**CONSIGNAS:**
1. Según el fragmento sobre Famaillá, ¿cuándo abrió sus puertas la sucursal del Banco de la Nación Argentina en esa localidad?
2. Enumera todas las empresas que el fragmento sobre Famaillá nombra por su marca o razón social como responsables de plantas fabriles.
3. Resume en forma de lista el párrafo del fragmento sobre Famaillá que empieza con "Para esa misma época", sin perder sus datos principales.

**PÁGINA:**
▬▬▬▬▬▬

Ascenso y caída de la democracia antes del "Operativo Independencia". A propósito del reciente fallo judicial en la causa sobre el "Operativo Independencia"

El Operativo Tucumán (Fragmento del libro inédito "Historia de Famaillá")


  Las primeras luces del Operativo Tucumán traían algo de sosiego al agobiado espíritu de los famaillenses. Un proyecto de radicación de un parque industrial distribuido en toda la provincia, en las zonas más castigadas por el desempleo de los trabajadores azucareros, que tentaba a los inversionistas con el anzuelo de la desgravación impositiva, permitió el establecimiento de plantas fabriles de pequeño y mediano porte, salvo en el caso de la instalación de Saab Scania y, en menor medida, Grafanor, que de ninguna manera fue capaz de recoger la enorme masa de trabajadores y obreros que había quedado atada a su tierra y deambulaba entre el hambre y la miseria. Por lo demás, esa mano de obra desplazada de sus fuentes naturales de trabajo era poco o nada capacitada para emprender tareas que en los primeros años de 1970 habían incorporado la tecnología más moderna de su tiempo. Grafanor, por ejemplo, anunciaba que en la planta, que comenzaría a producir en 1972 en el paraje de Agua Blanca, casi a las puertas de Famaillá, habría una sección de hilandería, con 29 mil husos; una tejeduría de 382 telares y un sector de terminación para tejidos de algodón, tejidos mezcla con polyester, teñido de hilados y una línea de confección de toallas. Finalmente, prometía que la planta absorbería un total de 850 empleados, cuando estuviese en pleno funcionamiento. 
    Para esa misma época, desde el gobierno nacional se anunciaba con bombos y platillos la radicación en Famaillá de una fábrica de encendedores electrónicos, de la firma Magiclick, una conocida marca de aquellos años. La planta también iniciaría su producción en enero de 1972 destinada al mercado nacional e internacional. Calculaba una producción de 400 mil unidades en el primer año, para lo cual utilizaría 60 empleados de la zona. Tal vez, esos intentos de reactivación económica de la zona motivaron a las autoridades del Banco de la Nación Argentina a abrir una sucursal en Famaillá, cuyas puertas se abrieron en julio de 1972, luego de las gestiones que había impulsado la Comisión de “Promoción Socioeconómica de Famaillá”, que lideraba Roque Semma. Desde esta institución financiera oficial se prometía también el lanzamiento de líneas especiales de crédito para agricultores locales destinadas a estimular la reconversión agrícola de la zona, a través del equipamiento de maquinarias o la adquisición de semillas y, en fin, toda la variedad de inversiones que demandase la actividad de siembra, cultivo y recolección.

▬▬▬▬▬▬

**REGISTROS DEL CONJUNTO:**
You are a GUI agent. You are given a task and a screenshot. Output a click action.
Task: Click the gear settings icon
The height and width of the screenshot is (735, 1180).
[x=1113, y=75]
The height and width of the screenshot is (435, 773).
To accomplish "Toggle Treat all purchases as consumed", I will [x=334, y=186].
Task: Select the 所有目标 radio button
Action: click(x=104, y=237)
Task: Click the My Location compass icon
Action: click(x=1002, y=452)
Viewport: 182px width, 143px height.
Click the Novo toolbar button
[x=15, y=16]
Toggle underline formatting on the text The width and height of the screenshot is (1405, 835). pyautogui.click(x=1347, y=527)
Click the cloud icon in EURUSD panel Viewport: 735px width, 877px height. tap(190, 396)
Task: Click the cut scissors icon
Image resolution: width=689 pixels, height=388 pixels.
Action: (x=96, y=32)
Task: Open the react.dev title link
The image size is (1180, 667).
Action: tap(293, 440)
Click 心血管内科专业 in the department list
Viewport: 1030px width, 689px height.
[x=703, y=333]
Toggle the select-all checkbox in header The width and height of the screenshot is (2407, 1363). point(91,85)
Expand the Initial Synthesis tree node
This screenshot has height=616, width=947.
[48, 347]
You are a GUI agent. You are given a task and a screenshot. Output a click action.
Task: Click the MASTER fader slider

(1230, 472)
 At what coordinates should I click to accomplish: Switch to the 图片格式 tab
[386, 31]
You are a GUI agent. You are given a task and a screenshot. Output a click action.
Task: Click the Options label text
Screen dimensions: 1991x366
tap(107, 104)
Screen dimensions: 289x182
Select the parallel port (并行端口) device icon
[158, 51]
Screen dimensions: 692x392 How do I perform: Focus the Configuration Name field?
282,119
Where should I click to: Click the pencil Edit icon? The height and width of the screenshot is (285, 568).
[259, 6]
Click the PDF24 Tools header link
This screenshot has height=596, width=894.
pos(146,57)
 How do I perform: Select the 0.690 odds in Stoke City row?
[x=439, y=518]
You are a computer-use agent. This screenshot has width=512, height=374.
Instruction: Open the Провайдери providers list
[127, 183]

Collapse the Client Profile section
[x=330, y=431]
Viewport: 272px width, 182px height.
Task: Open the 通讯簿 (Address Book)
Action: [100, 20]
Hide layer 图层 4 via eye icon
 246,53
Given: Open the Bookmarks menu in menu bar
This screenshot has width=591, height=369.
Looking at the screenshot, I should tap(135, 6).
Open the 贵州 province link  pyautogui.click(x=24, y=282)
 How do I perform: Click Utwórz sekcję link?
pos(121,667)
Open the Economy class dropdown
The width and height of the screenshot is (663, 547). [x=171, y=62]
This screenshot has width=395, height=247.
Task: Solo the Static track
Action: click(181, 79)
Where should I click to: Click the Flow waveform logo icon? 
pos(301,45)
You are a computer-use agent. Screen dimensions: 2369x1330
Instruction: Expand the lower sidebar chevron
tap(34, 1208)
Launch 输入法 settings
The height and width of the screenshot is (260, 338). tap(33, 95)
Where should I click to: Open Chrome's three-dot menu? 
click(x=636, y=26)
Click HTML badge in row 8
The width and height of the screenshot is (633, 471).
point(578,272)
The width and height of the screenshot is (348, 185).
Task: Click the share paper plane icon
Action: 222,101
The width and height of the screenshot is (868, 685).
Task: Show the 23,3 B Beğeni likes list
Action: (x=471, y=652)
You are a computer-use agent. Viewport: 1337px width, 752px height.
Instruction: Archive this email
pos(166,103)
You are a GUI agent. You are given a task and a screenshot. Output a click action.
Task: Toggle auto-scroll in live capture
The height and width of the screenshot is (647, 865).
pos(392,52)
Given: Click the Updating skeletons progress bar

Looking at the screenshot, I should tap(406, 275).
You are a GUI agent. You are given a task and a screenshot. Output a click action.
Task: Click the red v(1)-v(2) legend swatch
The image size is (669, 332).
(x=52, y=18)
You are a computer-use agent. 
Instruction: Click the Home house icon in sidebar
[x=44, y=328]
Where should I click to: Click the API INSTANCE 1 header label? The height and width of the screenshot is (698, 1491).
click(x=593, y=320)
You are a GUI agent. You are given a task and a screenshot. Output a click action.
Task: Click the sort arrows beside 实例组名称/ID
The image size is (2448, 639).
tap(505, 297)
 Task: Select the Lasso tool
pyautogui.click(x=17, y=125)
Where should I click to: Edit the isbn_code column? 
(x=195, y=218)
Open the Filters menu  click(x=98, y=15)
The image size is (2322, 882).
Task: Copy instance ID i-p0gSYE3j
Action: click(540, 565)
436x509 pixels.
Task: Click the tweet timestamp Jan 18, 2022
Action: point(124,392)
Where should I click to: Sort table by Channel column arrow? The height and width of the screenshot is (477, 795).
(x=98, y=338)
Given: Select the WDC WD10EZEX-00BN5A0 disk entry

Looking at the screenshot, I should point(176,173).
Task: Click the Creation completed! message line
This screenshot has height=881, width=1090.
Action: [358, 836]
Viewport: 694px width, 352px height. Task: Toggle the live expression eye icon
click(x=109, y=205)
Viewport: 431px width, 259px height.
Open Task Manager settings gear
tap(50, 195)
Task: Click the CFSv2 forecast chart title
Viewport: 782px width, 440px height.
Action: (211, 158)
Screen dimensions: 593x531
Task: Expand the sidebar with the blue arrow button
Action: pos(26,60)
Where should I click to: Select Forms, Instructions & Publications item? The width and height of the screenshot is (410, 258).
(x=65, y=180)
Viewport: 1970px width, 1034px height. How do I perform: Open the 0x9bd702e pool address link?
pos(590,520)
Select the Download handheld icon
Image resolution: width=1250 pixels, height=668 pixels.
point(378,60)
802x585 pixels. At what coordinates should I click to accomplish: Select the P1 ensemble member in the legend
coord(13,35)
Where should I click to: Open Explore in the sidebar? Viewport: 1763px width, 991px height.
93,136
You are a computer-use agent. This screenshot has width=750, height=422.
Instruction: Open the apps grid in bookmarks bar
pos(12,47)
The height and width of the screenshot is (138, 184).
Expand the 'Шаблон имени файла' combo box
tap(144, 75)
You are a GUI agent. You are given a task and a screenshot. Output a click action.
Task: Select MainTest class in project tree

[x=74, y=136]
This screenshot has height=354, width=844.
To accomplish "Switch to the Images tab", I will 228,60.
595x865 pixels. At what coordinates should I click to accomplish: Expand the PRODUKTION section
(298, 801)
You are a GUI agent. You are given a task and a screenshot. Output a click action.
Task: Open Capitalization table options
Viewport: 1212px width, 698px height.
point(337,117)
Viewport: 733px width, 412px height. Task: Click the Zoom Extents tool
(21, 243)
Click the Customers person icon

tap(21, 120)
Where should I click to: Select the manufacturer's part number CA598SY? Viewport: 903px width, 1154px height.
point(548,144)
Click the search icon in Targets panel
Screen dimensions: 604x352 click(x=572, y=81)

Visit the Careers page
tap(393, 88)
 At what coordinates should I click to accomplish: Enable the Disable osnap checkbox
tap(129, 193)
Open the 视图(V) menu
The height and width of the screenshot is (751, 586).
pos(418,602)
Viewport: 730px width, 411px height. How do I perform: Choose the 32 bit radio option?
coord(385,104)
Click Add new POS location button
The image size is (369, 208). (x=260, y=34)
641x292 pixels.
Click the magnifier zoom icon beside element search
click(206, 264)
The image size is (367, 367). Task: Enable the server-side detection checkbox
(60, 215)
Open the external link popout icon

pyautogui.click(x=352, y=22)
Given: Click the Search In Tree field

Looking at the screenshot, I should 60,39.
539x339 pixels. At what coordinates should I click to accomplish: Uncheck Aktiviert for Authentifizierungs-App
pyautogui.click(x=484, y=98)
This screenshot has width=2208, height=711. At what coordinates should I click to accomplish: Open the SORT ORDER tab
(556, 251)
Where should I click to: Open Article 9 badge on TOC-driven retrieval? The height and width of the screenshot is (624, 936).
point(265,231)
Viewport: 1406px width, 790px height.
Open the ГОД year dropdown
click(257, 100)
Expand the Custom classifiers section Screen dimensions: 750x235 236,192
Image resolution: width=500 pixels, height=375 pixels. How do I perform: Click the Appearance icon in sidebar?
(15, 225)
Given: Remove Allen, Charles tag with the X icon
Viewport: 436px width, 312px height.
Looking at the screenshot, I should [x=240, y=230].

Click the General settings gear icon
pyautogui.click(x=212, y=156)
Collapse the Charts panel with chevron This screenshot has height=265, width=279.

▬▬▬▬▬▬

**RESPUESTAS:**
1. En julio de 1972.

2. Saab Scania, Grafanor y Magiclick.

3.
- El gobierno nacional anunció que se instalaría en Famaillá una fábrica de encendedores electrónicos de la firma Magiclick.
- La planta empezaría a producir en enero de 1972, tanto para el mercado nacional como para el internacional.
- Calculaba fabricar 400 mil unidades en el primer año y emplear a 60 personas de la zona.
- En julio de 1972 abrió en Famaillá una sucursal del Banco de la Nación Argentina. La apertura siguió a las gestiones de la Comisión de "Promoción Socioeconómica de Famaillá", que lideraba Roque Semma.
- El banco prometía líneas especiales de crédito para los agricultores locales, destinadas a la reconversión agrícola de la zona. Servirían para comprar maquinarias, adquirir semillas y cubrir otras inversiones de siembra, cultivo y recolección.